Jake Gyllenhaal is used to his place in the spotlight… so what did he learn from a man who had fame thrust upon him?
When Jake Gyllenhaal was cast as Jeff Bauman, whose catastrophic injuries at the 2013 Boston Marathon bombing resulted in both of his legs being amputated above the knee, the choice was criticised by an American foundation angry that real amputees weren’t considered for the role. It is hard to think of anyone, however, giving a more rounded performance than the actor famous for Donnie Darko, Brokeback Mountain and Nightcrawler.
That said, Bauman didn’t mollycoddle him while they worked together, on and off, for a year. “He was constantly reminding me that there are a lot of people who could have played this, maybe even better than me,” says Gyllenhaal, laughing loudly, when we meet. Bauman’s honesty was humbling to someone who “lives in a world where people are always trying to make me feel special,” he admits. “Jeff reminds me of the fact that I’m not, and I think that’s important for a narcissistic actor.”
Gyllenhaal – who turns 37 this month – grew up in LA, the son of film director Stephen Gyllenhaal and screenwriter Naomi Foner. He started acting young, making his screen debut at the age of ten as Billy Crystal’s son in City Slickers. It was, by his own admission, a privileged upbringing. Even so, Gyllenhaal has convincingly inhabited characters from all different backgrounds.
He knew bringing Bauman’s story to the screen in Stronger would be especially challenging but, he admits, hadn’t expected it to make him fundamentally “question my intentions as an actor, and why I do the whole thing. Jeff has a pretty good bulls**t meter and pointed out to me my own falseness… he illuminated my fraudulence.”
For a lot of actors, the parts they play tend to be wish-fulfilment, suggests Gyllenhaal. In this instance, though, he found himself “in a space with somebody who’d gone through something I don’t think I would be able to survive.” This created “extraordinary doubt”.

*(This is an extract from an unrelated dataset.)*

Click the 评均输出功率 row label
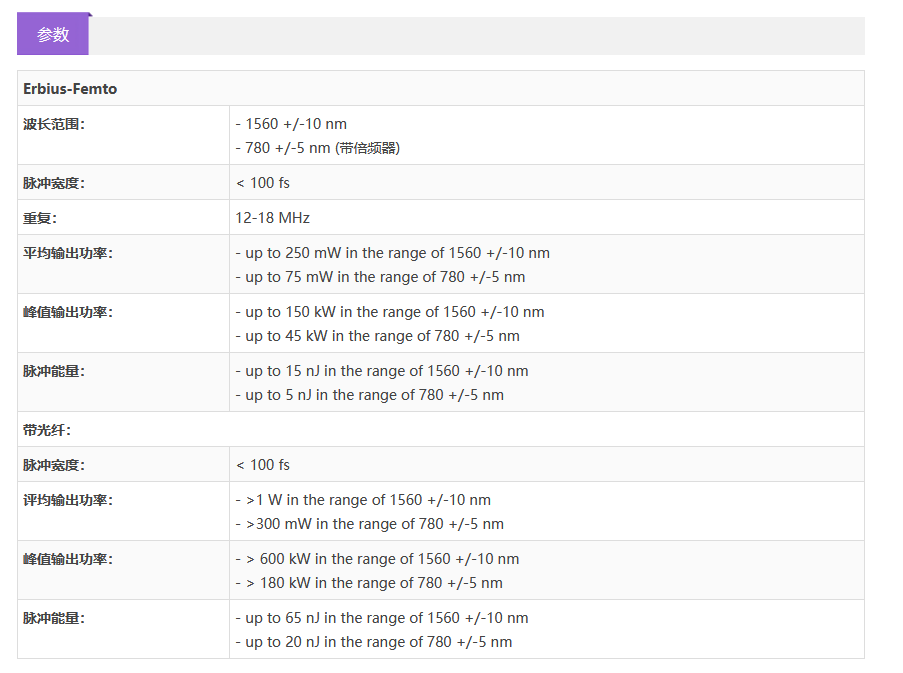 (x=68, y=500)
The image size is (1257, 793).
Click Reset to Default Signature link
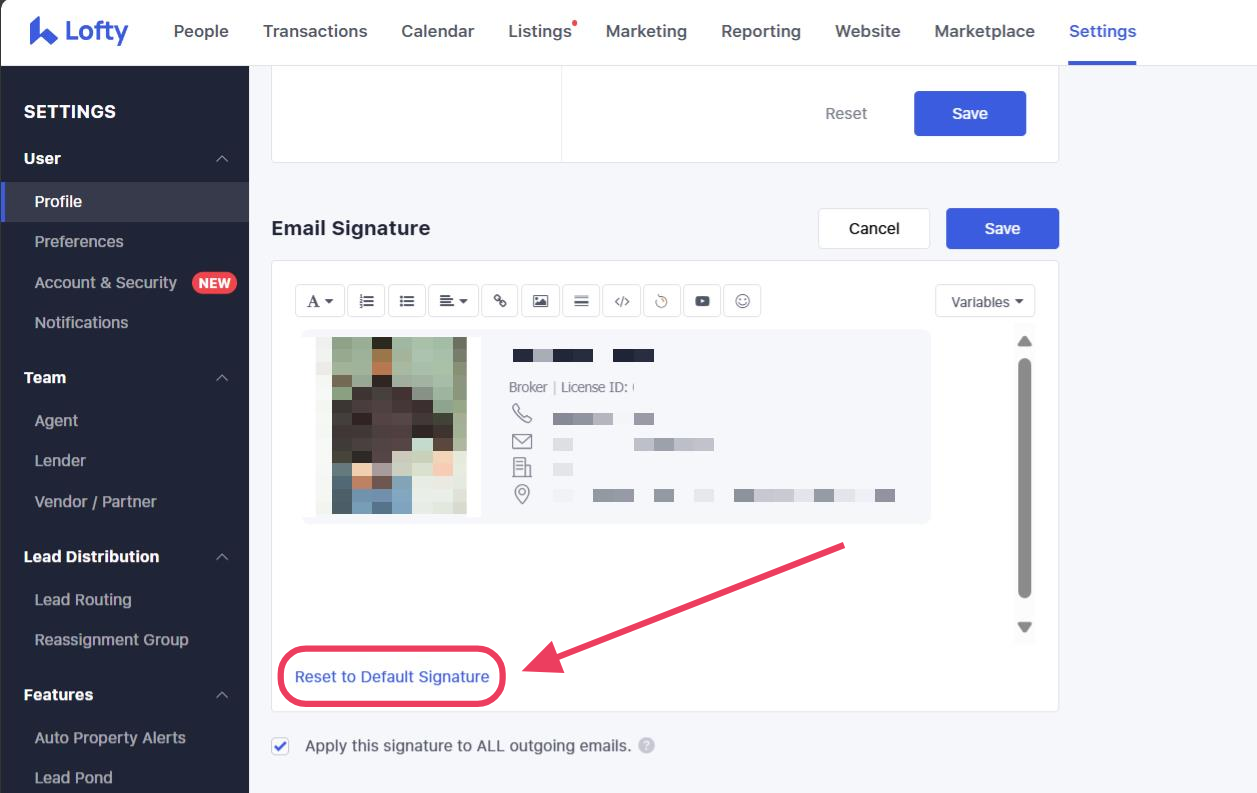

If Gyllenhaal was worried, it doesn’t show on screen, where nothing about his portrayal of Bauman’s struggle to “recalibrate his life” rings false. In large part, this is down to his preparation. There was plenty for Gyllenhaal to research, including the effects of PTSD, and the mental/physical impact of losing one’s legs. He collaborated with a dialogue coach to nail Bauman’s Boston accent and listened to numerous interviews to discover “who he really was, because he wasn’t very forthcoming with information”. Gyllenhaal also met Bauman’s family, and the medical teams who’d helped with his rehabilitation, as well as the technicians who designed and built his groundbreaking prosthetic legs.
He observed how Bauman got around without any aids, and became obsessed with the way his stumps moved, particularly the speed made possible by not having the weight of the lower section. “His legs were moving at a pace that I wasn’t used to seeing,” Gyllenhaal explains. “So how do I put that in my physicality?”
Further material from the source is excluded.